Aktuelle Gesetzgebung

  1. Gesetz zur weiteren Förderung der Elektromobilität… (sogen. „Jahressteuergesetz 2019“)

    Sofortmaßnahmen zur Verbesserung des Handels im EU-Binnenmarkt („Quick Fixes“)


    Die Sofortmaßnahmen treten zum 1.1.2020 in Kraft. Sie umfassen EU-einheitliche Reglungen zu Konsignationslagern (§ 6b UStG) und zu Reihengeschäften (§ 3 Abs. 6a UStG). Daneben wird bei innergemeinschaftlichen Lieferungen die Umsatzsteuer-Identifikationsnummer des Abnehmers (§ 17d UStDV) und die korrekte Zusammenfassende Meldung (§ 4 Nr. 1 Buchst. b UStG) zu materiellen Voraussetzungen für Steuerfreiheit der Lieferung. Es gibt neue, EU-einheitliche Gelangensnachweise; die deutsche Finanzverwaltung akzeptiert aber auch weiterhin die sog. Gelangensbestätigung (§ 17b Abs. 1 S. 1 UStDV).

    Bildungsleistungen

    Die ursprünglich geplante Neuregelung der Steuerbefreiung von Bildungsleistungen wird verschoben. Lediglich § 4 Nr. 23 UStG (Steuerbefreiung der Erziehung von Kindern und Jugendlichen) wird an das EU-Recht angepasst. Der Regelungsgehalt bleibt jedoch im Wesentlichen gleich. Diese Regelung ist im Handwerk insbes. für die Internatsunterbringung von Lehrlingen relevant.

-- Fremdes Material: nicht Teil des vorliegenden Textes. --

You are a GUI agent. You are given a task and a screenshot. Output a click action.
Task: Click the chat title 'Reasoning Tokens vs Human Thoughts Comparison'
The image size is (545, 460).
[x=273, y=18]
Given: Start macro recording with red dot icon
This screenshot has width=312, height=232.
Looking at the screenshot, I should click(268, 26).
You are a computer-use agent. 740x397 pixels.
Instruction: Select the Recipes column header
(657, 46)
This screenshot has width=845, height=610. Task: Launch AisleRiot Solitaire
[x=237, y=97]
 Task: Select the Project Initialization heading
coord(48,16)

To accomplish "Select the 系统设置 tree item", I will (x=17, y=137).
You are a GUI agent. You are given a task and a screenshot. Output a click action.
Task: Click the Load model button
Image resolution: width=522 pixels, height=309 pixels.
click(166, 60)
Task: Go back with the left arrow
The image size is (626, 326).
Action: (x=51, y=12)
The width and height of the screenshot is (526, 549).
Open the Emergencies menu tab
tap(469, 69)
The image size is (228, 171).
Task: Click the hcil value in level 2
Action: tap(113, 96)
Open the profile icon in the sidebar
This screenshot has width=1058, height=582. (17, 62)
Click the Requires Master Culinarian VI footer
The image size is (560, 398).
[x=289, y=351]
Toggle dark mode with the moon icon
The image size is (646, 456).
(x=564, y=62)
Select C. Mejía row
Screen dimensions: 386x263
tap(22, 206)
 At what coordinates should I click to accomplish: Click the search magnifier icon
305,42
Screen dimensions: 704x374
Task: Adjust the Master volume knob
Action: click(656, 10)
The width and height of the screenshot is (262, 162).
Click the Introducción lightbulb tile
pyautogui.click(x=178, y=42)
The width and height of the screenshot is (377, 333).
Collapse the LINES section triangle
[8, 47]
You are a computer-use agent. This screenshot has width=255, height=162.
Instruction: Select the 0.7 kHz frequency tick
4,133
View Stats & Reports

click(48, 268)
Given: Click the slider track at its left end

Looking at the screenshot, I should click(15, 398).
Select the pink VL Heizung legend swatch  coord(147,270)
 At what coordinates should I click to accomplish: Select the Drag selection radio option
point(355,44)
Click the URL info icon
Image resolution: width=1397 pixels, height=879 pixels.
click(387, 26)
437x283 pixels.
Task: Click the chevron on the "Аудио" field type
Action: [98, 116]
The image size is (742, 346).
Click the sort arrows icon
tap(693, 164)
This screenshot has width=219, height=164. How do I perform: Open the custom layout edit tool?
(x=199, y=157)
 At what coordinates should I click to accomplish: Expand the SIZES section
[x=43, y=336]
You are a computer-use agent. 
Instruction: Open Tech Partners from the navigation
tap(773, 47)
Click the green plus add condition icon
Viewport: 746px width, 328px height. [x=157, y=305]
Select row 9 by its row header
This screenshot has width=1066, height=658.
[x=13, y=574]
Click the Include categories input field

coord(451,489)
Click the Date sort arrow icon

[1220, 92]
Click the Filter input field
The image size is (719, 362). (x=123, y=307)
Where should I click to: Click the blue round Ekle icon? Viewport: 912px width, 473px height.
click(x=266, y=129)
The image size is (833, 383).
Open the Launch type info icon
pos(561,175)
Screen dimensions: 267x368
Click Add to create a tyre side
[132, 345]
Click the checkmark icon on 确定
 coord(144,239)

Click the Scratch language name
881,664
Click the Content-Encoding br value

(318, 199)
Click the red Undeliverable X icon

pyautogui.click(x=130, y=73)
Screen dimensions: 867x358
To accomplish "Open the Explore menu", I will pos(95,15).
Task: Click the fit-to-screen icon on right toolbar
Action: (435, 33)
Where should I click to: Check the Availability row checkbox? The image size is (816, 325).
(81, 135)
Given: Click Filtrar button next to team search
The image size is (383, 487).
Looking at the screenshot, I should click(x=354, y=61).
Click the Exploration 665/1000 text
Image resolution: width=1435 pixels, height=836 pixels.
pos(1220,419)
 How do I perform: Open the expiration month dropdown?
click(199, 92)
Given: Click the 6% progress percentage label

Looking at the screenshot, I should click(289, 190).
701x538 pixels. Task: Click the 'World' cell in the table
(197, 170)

    Kostenteilungsgemeinschaften

    § 4 Nr. 29 UStG befreit die Leistungen von Zusammenschlüssen an ihre Mitglieder unter bestimmten Voraussetzungen von der Umsatzsteuer, wenn und soweit die Mitglieder mit ihren Leistungen nicht der Umsatzsteuer unterliegen oder nach bestimmten Vorschriften steuerbefreit sind. Diese Regelung kann für gemeinsame Geschäftsstellen der Handwerksorganisation von Bedeutung sein.

    Neue Haftungsregelung

    Nach § 25f UStG wird dem Unternehmer der Vorsteuerabzug oder eine Steuerbefreiung von vornherein versagt, wenn er wusste oder hätte wissen müssen, dass auf einer vorangegangenen oder nachfolgenden Umsatzstufe in der Leistungskette eine Steuerhinterziehung begangen wurde.


  2. Drittes Bürokratieentlastungsgesetz (BEG III)

    Kleinunternehmerregelung

    Die Umsatzgrenze des § 19 UStG, bis zu der von Kleinunternehmern keine Umsatzsteuer erhoben wird, von bisher 17.500 Euro auf 22.000 Euro zum 1.1.2020 angehoben. Hiergegen hat sich der ZDH im Gesetzgebungsverfahren mit Nachdruck ausgesprochen.

    Abgabe von Umsatzsteuer-Voranmeldungen durch Existenzgründer

    Ab dem 1.1.2021 wird die Verpflichtung zur monatlichen Abgabe von Umsatzsteuer-Voranmeldungen für Existenzgründer für sechs Jahre ausgesetzt. Soweit die Umsatzschwelle des § 18 Abs. 2 S. 2 UStG i. H. v. 7.500 Euro nicht überschritten wird, geben Existenzgründer ab dem 1.1.2021 vierteljährliche Umsatzsteuer-Voranmeldungen ab. Der ZDH hatte sich im Gesetzgebungsverfahren gegen diese Regelung ausgesprochen, da Existenzgründer dadurch länger auf die Erstattung ihrer Vorsteuerbeträge warten müssen.